Four months ago, Christ Hospital unveiled its "Comfort Room." So now I can no longer say that live aborted babies are left in our Soiled Utility Room to die. We now have this prettily wallpapered room complete with a First Foto machine, baptismal gowns, a footprinter and baby bracelets, so that we can offer keepsakes to parents of their aborted babies. There is even a nice wooden rocker in the room to rock live aborted babies to death.

Source: World Net Daily, June 18, 2008. (Recounts testimony from March 2002.)

At issue is an Illinois bill in 2003 called the Born Alive Infants Protection Act that Obama voted against, which was modeled on federal legislation enacted the previous year declaring that in failed abortions resulting in a live birth, the baby must be given normal medical treatment. This was in response to a gruesome practice whereby abortions involving induced labor were resulting in unintended live births - and those infants were simply being left to die. By 2003, it already had passed the U.S. Senate without any dissent.

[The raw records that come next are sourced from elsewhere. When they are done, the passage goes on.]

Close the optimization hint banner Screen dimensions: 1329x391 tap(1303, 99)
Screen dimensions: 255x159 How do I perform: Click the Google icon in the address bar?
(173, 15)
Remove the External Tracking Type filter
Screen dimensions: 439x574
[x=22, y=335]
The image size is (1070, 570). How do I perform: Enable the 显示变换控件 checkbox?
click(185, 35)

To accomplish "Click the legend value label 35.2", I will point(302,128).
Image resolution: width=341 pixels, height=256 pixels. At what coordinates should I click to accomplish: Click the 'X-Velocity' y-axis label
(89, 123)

Source: TownHall.com columnist Joel Mowbray, August 22, 2008.

The premature babies who were being left to die - the 15 or 20 percent who typically survive induced-labor abortions to be born alive - could live without any care for as long as several hours after birth. The nurse who brought this to the public's attention witnessed one of them being taken to a utility closet and left to die there. The hospital maintained that staffers put the dying babies into "comfort rooms" until they expired. Either way, they were being left to die without any attempt at medical care. Illinois Attorney General Jim Ryan, after asking the state’s health department to investigate (there was no criminal investigation), wrote a letter stating that his office could take no legal action regarding this practice.

Source: National Review, August 22, 2008.

The barbaric procedure Obama defended is not unique to the United States:

Botched abortions mean that scores of babies are being born alive and left to die, an official report has revealed.

A total of 66 infants survived NHS termination attempts in one year alone, it emerged.

Rather than dying at birth as was intended, they were able to breathe unaided. About half were alive for an hour, while one survived ten hours.

Source: Daily Mail, February 4, 2008

Faced with this gruesome and barbaric disregard for human life, both the Illinois state legislature and the U.S. Congress moved to criminalize the procedure. Hillary Clinton, a strong advocate for abortion rights, supported the federal Born Alive Infants Protection Act in the U.S. Senate. Barack Obama, when faced with similar legislation as a state senator, opposed two different bills meant to protect babies that survive an abortion and are born alive.

Baron Hill, when faced with a choice between a candidate who supported legislation to protect born alive infants and a candidate who opposed legislation to protect born alive infants, chose the latter. When asked why he endorsed a candidate who defended infanticide, Hill said that it was just "one issue".

Does Baron Hill represent Hoosier values?